Exercise prompt =
Starting with the line with "Given: Click the heart-eyes cat emoji" in the entries below and going on through the line with "Select the Chintang language cell", output every line exactly and nothing more. No pictures.

Screenshot grounding data =

====================

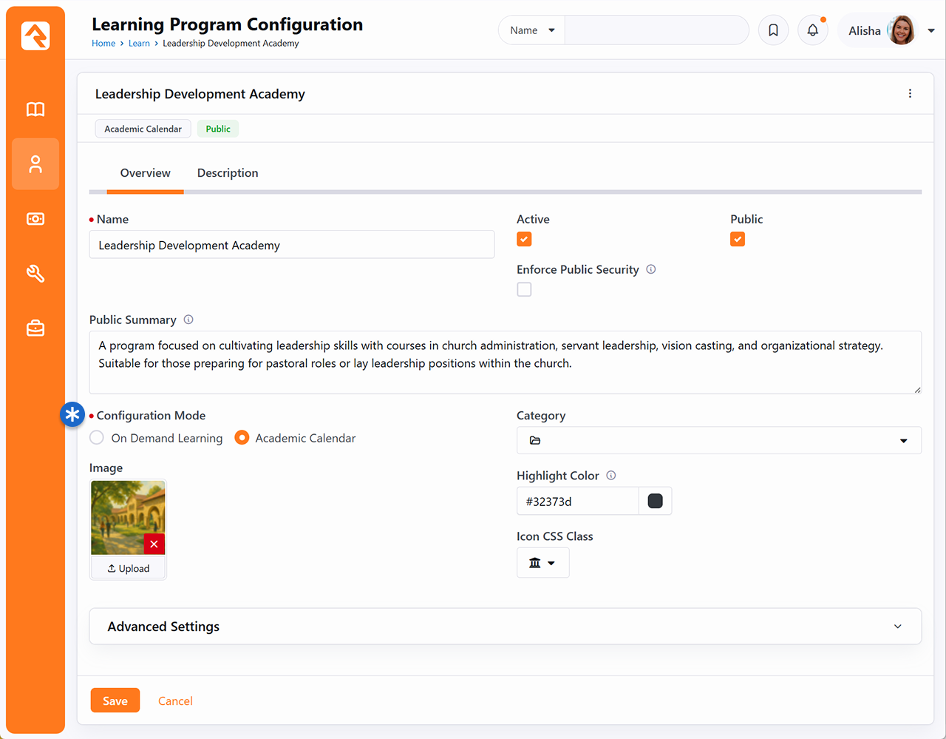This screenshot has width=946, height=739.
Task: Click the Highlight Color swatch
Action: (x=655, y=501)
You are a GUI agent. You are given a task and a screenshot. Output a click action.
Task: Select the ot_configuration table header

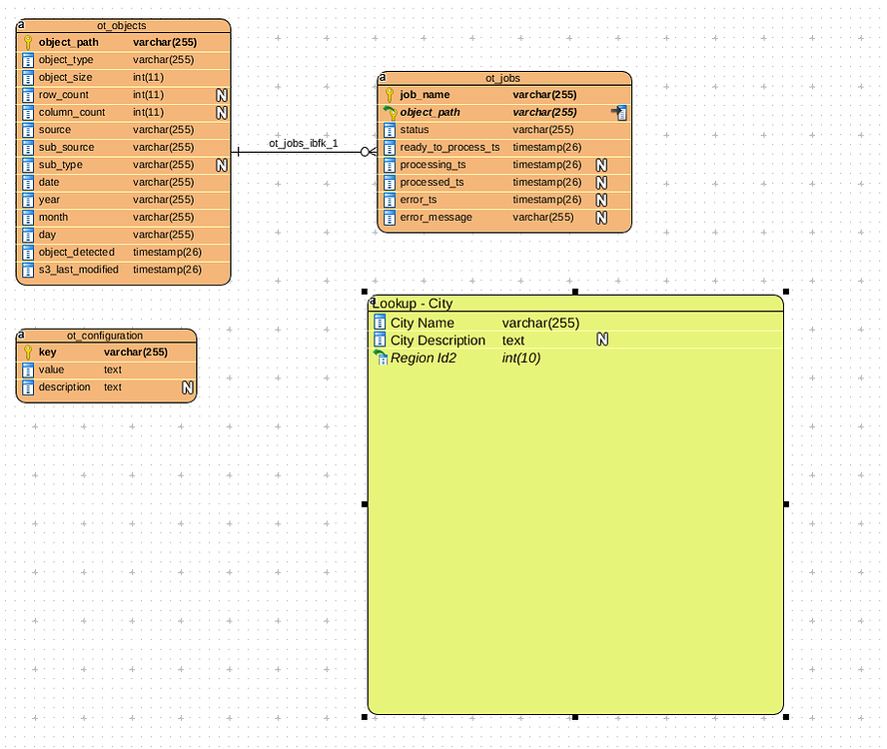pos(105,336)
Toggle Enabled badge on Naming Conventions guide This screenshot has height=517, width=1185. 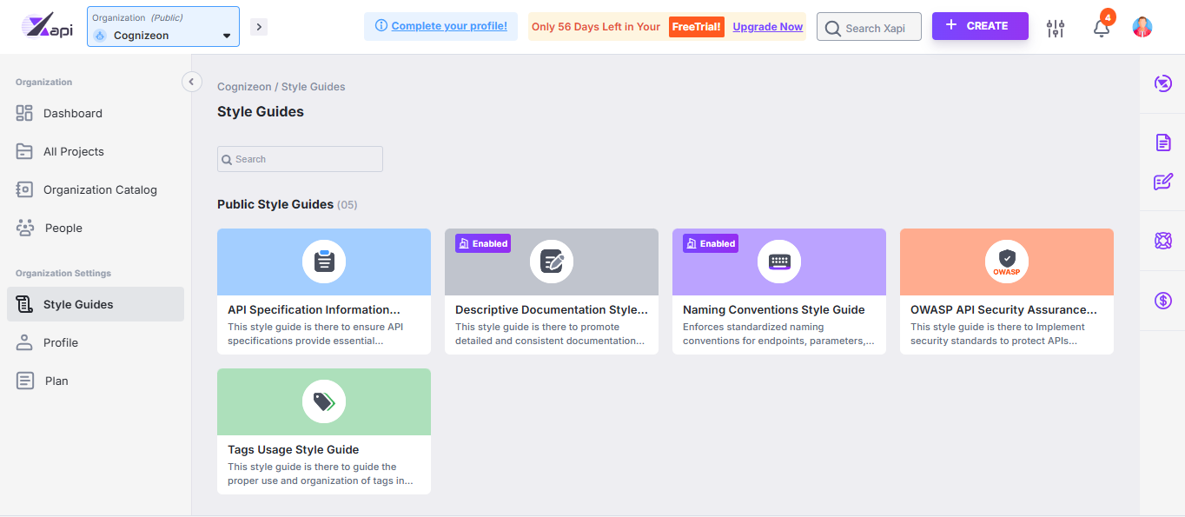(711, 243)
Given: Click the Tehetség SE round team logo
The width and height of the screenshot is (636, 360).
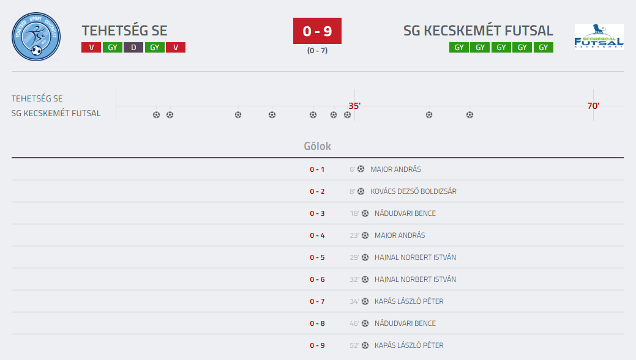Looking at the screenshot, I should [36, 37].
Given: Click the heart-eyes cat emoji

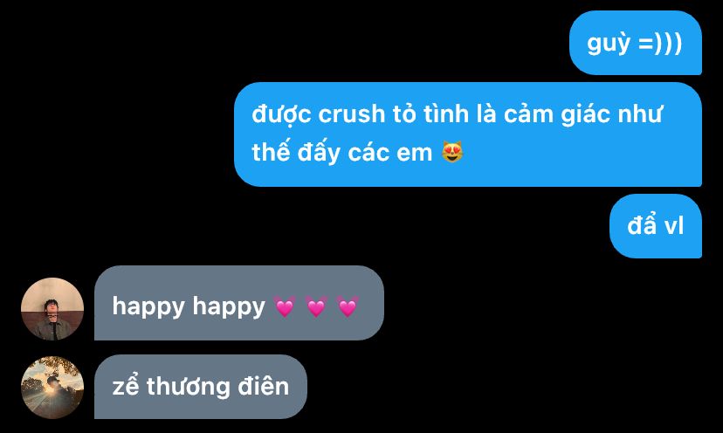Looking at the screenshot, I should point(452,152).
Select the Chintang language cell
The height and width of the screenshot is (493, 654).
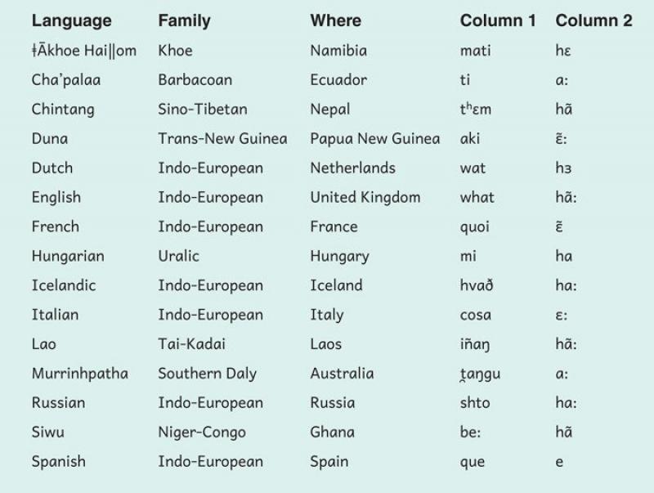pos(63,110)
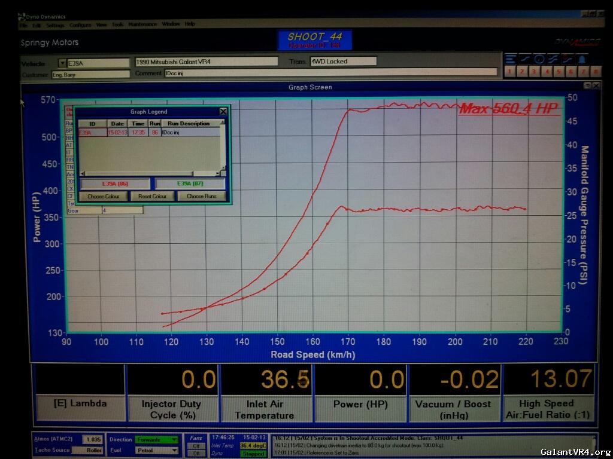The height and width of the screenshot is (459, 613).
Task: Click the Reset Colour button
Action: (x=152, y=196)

====================

Expected answer =
Given: Click the heart-eyes cat emoji

Looking at the screenshot, I should point(452,152).
Select the Chintang language cell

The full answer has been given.